Rob Grabowski-US PRESSWIRE

After two innings of scorelessness, it was the Indians who drew first blood. With two outs in the top of the third, Jason Kipnis reached with a base hit to keep the inning alive. Asdrubal Cabrera then ripped Chris Sale‘s next pitch into right field for an RBI double to put Cleveland on the board with a 1-0 lead.

The White Sox struck back in the fifth courtesy of a blown call. Alex Rios led off the inning with a base hit, then was wrongly called safe in stealing second base. A pair of fielder’s choices moved Rios to third and then brought him home as the Pale Hose knotted the score at 1-1; this proved to be a decisive run. Russ Canzler‘s two-run homer in the top of the sixth put the Tribe back on top, and though Adam Dunn narrowed the deficit with a solo shot in the bottom of the frame Cleveland still held a 3-2 advantage.

At least, until the bottom of the eighth. Vinnie Pestano took the mound for the Tribe; a Dan Johnson walk and a Kevin Youkilis base hit put runners at the corners with two outs for Adam Dunn. Pestano got ahead in the count 0-2, then left a fastball right in Dunn’s wheelhouse that he mashed for a three-run homer as Chicago took a 5-3 lead.
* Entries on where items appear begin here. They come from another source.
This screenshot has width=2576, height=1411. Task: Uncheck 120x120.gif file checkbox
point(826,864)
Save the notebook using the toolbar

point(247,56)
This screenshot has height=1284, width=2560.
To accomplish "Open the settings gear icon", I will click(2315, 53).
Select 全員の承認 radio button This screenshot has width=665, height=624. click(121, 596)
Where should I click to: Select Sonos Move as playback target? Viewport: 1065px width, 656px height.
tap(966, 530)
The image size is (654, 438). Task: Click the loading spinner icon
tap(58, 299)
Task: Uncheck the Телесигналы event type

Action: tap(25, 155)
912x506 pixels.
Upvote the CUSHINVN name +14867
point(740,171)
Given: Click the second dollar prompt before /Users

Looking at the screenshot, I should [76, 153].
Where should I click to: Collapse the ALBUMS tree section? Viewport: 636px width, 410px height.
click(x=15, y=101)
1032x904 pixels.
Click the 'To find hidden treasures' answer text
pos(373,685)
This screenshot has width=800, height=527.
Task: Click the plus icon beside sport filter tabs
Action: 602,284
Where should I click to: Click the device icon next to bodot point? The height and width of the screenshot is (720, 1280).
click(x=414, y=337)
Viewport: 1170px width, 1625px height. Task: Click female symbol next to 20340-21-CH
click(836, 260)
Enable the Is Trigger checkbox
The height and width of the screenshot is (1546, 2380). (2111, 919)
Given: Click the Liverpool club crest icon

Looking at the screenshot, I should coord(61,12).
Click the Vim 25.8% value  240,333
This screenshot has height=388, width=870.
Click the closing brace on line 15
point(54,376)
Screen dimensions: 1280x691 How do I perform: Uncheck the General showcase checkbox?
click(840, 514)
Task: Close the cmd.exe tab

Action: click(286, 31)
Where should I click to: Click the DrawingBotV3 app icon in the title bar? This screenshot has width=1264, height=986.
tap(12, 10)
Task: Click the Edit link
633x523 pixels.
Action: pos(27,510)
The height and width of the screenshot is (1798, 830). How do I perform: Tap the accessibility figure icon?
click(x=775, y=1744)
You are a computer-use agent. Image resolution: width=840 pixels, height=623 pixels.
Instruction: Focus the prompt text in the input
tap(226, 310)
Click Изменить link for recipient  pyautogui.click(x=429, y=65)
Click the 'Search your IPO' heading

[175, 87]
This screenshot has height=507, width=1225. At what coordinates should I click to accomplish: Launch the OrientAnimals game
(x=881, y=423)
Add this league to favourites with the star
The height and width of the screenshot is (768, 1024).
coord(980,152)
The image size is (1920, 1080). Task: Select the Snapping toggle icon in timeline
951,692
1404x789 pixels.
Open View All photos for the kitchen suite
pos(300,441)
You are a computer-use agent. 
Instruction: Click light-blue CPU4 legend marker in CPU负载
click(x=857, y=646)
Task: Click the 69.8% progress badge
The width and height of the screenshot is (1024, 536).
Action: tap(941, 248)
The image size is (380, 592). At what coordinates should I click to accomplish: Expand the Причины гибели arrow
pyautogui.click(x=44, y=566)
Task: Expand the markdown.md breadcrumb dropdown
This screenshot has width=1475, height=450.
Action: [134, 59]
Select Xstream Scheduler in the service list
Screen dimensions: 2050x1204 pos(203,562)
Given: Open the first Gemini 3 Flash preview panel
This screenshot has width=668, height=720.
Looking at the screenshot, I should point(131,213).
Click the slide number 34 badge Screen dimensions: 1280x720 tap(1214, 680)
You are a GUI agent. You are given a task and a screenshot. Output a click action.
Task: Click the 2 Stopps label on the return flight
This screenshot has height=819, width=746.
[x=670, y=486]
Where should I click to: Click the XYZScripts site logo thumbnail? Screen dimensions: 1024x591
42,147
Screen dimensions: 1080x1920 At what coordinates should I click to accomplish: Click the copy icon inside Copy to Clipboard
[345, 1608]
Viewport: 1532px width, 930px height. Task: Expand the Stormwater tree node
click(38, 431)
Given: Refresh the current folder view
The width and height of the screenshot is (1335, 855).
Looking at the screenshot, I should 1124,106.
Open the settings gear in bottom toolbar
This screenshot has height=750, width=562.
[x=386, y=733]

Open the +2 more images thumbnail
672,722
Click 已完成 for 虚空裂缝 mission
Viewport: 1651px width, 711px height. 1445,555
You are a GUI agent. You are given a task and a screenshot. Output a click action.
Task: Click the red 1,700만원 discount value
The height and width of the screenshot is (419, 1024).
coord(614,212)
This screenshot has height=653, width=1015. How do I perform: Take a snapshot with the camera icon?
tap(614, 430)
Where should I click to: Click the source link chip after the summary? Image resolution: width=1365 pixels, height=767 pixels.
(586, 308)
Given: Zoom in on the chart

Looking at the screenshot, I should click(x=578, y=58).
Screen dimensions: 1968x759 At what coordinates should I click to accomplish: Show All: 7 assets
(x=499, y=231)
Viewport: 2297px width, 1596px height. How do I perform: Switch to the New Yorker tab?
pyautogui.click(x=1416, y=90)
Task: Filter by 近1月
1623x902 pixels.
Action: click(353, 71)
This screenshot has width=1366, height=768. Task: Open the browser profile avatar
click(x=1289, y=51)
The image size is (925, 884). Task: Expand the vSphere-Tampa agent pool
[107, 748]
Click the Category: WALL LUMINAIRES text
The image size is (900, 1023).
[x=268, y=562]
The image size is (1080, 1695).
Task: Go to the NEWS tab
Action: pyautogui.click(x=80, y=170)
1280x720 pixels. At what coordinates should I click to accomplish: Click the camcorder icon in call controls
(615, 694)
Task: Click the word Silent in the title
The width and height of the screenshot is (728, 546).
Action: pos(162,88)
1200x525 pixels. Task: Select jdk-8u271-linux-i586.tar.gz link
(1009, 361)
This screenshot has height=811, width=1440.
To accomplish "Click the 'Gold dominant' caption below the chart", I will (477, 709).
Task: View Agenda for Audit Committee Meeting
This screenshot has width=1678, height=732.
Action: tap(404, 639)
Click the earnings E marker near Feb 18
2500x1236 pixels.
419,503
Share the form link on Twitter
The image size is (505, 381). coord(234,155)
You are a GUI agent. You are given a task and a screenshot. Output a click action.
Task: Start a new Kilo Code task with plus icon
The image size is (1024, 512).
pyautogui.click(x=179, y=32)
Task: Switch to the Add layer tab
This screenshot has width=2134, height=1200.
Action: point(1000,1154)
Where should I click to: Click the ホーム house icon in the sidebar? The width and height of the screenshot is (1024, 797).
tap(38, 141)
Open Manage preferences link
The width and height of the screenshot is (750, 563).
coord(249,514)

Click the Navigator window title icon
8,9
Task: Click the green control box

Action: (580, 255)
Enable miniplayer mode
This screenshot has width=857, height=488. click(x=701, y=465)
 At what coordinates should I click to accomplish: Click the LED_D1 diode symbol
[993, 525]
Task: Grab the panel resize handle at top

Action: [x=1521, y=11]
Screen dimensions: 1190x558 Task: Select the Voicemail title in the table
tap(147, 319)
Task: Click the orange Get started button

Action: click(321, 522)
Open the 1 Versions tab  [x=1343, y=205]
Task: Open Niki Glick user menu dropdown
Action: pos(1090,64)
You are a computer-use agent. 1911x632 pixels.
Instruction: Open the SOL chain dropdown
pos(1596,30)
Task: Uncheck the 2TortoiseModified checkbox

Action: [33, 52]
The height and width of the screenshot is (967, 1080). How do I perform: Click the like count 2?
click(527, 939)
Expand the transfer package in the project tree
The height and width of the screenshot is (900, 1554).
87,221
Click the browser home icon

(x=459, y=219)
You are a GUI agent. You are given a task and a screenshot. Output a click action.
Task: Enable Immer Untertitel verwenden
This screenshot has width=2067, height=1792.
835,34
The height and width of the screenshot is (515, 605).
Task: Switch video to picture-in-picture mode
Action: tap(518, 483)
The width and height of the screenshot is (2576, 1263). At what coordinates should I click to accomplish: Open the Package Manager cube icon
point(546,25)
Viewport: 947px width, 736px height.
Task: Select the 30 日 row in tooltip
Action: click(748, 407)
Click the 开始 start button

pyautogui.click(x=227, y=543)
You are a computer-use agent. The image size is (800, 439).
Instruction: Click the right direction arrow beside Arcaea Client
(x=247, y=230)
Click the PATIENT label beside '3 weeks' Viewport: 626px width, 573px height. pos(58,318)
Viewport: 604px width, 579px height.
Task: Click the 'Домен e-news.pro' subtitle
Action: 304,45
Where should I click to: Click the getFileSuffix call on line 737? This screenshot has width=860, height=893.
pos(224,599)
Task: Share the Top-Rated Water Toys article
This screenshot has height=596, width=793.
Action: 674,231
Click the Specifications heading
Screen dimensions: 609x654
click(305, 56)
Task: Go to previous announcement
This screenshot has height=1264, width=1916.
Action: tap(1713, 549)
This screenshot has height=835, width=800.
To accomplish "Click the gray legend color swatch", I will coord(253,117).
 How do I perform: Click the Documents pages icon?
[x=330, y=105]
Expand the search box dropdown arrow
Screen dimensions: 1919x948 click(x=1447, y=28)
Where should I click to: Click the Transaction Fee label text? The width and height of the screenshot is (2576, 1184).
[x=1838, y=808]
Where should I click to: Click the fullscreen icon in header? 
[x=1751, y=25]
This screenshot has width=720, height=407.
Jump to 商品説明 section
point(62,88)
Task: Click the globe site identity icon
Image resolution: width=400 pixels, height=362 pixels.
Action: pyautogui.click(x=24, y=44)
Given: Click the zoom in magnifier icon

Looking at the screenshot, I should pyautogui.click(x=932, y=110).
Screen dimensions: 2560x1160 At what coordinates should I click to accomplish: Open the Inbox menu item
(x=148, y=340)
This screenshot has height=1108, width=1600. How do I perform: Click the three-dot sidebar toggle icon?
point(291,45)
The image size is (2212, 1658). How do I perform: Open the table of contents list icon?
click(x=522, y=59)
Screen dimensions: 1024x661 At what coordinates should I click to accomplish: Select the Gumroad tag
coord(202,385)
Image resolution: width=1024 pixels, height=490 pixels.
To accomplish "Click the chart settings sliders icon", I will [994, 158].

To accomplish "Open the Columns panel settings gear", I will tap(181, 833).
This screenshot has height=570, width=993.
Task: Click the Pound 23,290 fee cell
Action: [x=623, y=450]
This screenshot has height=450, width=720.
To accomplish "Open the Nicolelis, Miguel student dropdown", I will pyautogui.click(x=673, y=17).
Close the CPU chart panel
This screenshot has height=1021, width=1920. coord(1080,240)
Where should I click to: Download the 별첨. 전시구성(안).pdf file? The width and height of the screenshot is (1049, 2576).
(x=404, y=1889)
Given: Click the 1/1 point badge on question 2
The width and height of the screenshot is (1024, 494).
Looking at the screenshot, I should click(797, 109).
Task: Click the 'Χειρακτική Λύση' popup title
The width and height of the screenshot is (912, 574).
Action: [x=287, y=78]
To their credit, the Indians didn’t go quietly in the ninth. With two outs and nobody on, Matt Thornton was a strike away from closing it out when Ezequiel Carrera delivered with a base hit. Shin-Soo Choo followed with an RBI double to bring the winning run to the plate. Jason Kipnis then hit a ground ball that Orlando Hudson bobbled, but he recovered in time to throw out Kipnis and seal the Tribe’s fate in a 5-4 White Sox win.

Source:

Rob Grabowski-US PRESSWIRE

The Good: Zach McAllister outpitched Chris Sale. McAllister held the White Sox to just two runs on four hits in six very strong innings, striking out seven Chicago hitters while allowing only two walks. This is the McAllister I wouldn’t mind seeing more often.

Offensively, Carlos Santana had an incredible night, going 1-for-1 with three walks. Shin-Soo Choo, Jason Kipnis, Asdrubal Cabrera, and Ezequiel Carrera all had multi-hit games, plus Russ Canzler hit a home run. Of the nine players in the Indians’ starting lineup, only Vinny Rottino failed to record a hit.

The Bad: Vinnie Pestano blew the late lead, giving up three runs on three hits and a walk without striking out a single batter in the eighth inning. He now has a 6.46 ERA since August 10.

The “Huh?”: Lou Marson was caught stealing on two separate occasions Monday night, both of which erased the baserunner and ended the inning. The question, of course, is why Marson was trying to steal? Especially after he’d already done it once earlier in the game?

Interesting Tidbit: It had been 120 days between the Indians and White Sox’ last meeting. Before that, the two teams played 10 times in 27 days.